Cleaning cast iron intimidates a lot of cooks. There is a persistent fear that one wrong move will ruin the pan forever. The good news? Cast iron is incredibly durable, and caring for it is actually quite simple once you know the rules.

We will walk you through the correct methods for cleaning, seasoning, and storing your cookware so it lasts for generations.

Key Takeaways

  • Cool down: Allow the pan to cool slightly but clean it while it is still warm for the best results.
  • Scrub gently: Use hot water and a stiff brush or chainmail scrubber. For stubborn spots, use a paste of coarse salt and water.
  • Dry and oil: Dry the pan immediately on the stovetop to prevent rust, then apply a very thin layer of oil before storing.
  • Season regularly: Bake a thin layer of high-smoke-point oil into the pan at 450°F for an hour to maintain the non-stick surface.


How to Clean Cast Iron

When you finish cooking, it is best to clean the pan while it is still warm. Follow this simple routine to keep your skillet in top shape.

  1. Rinse with hot water: Place the warm pan under hot running water. Do not plunge a piping hot pan into cold water, as the thermal shock can crack or warp the metal (1).
  2. Scrub the surface: Use a stiff brush or a chainmail scrubber to remove food residue. You can use a drop of mild dish soap if you want. Contrary to popular belief, modern gentle soaps will not strip polymerized seasoning.
  3. Remove stuck-on food: If the brush isn’t doing the job, make a paste using coarse kosher salt and a little water. Scrub this gritty paste over the stuck food with a sponge or paper towel. Alternatively, fill the pan with water and simmer it on the stove for a few minutes to loosen the debris.
  4. Dry thoroughly: This is the most critical step. Wipe the pan with a dish towel, then place it back on the stove over low heat for two minutes. This ensures all moisture evaporates, which prevents rust.
  5. Oil: Once dry, apply a tiny drop of oil to a paper towel and wipe the interior. You want a micro-layer of protection, not a greasy residue.

Extra Tips

Never put cast iron in the dishwasher. The harsh detergents and long exposure to water will strip the seasoning and cause immediate rusting.

How to Season Cast Iron

Most new pans come “pre-seasoned,” but adding your own layers of seasoning makes the surface smoother and more non-stick. Seasoning is simply oil baked onto the iron through a process called polymerization. Here is how to do it right.

  1. Clean the pan: Wash the pan thoroughly and dry it completely.
  2. Apply oil: Rub a very thin layer of vegetable oil, shortening, or grapeseed oil over the entire pan. This includes the handle, the bottom, and the sides.
  3. Wipe it off: This is where most people mess up. Take a fresh paper towel and wipe the oil off until it looks like there is nothing left. If you leave too much oil, the pan will come out sticky and uneven.
  4. Bake: Place the pan upside down on the middle rack of your oven. Place a baking sheet or aluminum foil on the rack below it to catch any drips.
  5. Heat: Set the oven to 450°F (or slightly above your oil’s smoke point). Bake for one hour.
  6. Cool: Turn the oven off and let the pan cool inside naturally. Repeating this process a few times builds a stronger finish.

Check This Out

Always check the manufacturer’s instructions when you buy a new skillet. Some enameled cast iron or specialty pans may have specific temperature limits or care requirements.

_INFORMATION SUPPLIED_
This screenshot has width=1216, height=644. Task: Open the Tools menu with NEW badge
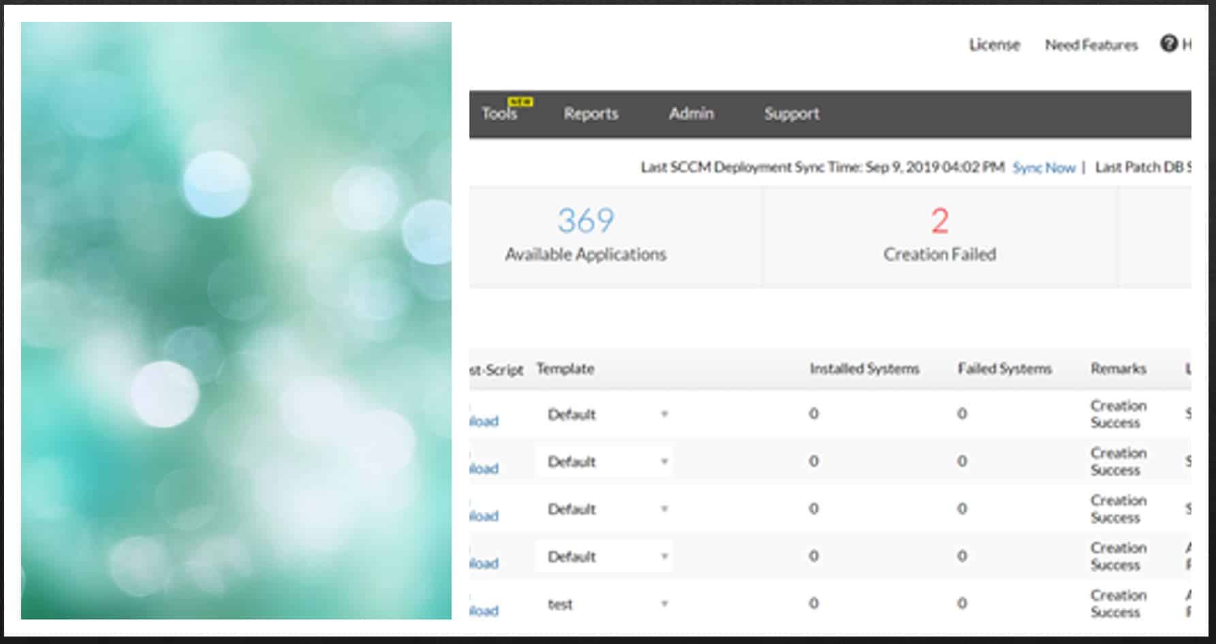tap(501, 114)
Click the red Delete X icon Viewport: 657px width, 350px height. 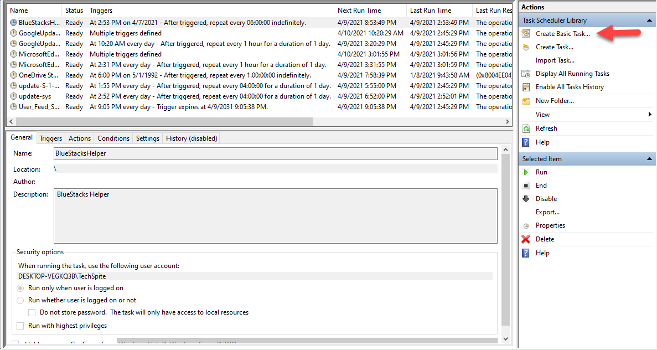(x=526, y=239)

_SET TASKS_
1. In the cast iron care guide, how long should the pan sit over low heat on the stove after being wiped with a dish towel?
2. Carry on the cast iron care guide from its final sentence onward.

_RESULTS FOR THE EXERCISE_
1. Two minutes.

2.
How to Store Cast Iron

Because iron can rust in humid environments, storage matters. You want to keep your cookware dry and allow for air circulation.

The stovetop is a great place to store your most-used skillet. It keeps the pan accessible and ensures it stays dry. If you prefer to keep it in the oven, just remember to remove it before preheating the oven for dinner!

If you stack your pans in a cabinet, place a paper towel or a thin dish towel between each pan. This protects the seasoning from getting scratched and absorbs any residual moisture.

FAQs About Cast Iron

Can I Clean Cast Iron With Vinegar?

Yes, but only to remove rust. Vinegar is acidic and can eat away at good seasoning if left too long. To remove rust, soak the pan in a 50/50 solution of white vinegar and water for 30 minutes to an hour. Scrub the rust away, rinse, and immediately re-season the pan (2).

Can You Use Dish Soap on Cast Iron?

Yes, you can. The idea that soap ruins cast iron comes from the days when soaps contained lye. Modern mild dish soaps are safe to use in small amounts on a well-seasoned pan. Just don’t let the pan soak in soapy water, and rinse it well.

Is It Ok to Use Steel Wool on Cast Iron?

Only use steel wool if you are trying to strip the pan down to bare metal to restore it. Steel wool is too abrasive for daily cleaning and will remove your hard-earned seasoning. For stuck-on food, use a plastic scraper or a chainmail scrubber instead.

Do You Clean Cast Iron After Every Use?

Yes. You should clean your cast iron skillet after every meal. Leaving food to sit in the pan can lead to rust or corrosion, and acidic foods can break down the seasoning over time.

What is the Best Oil to Season Cast Iron?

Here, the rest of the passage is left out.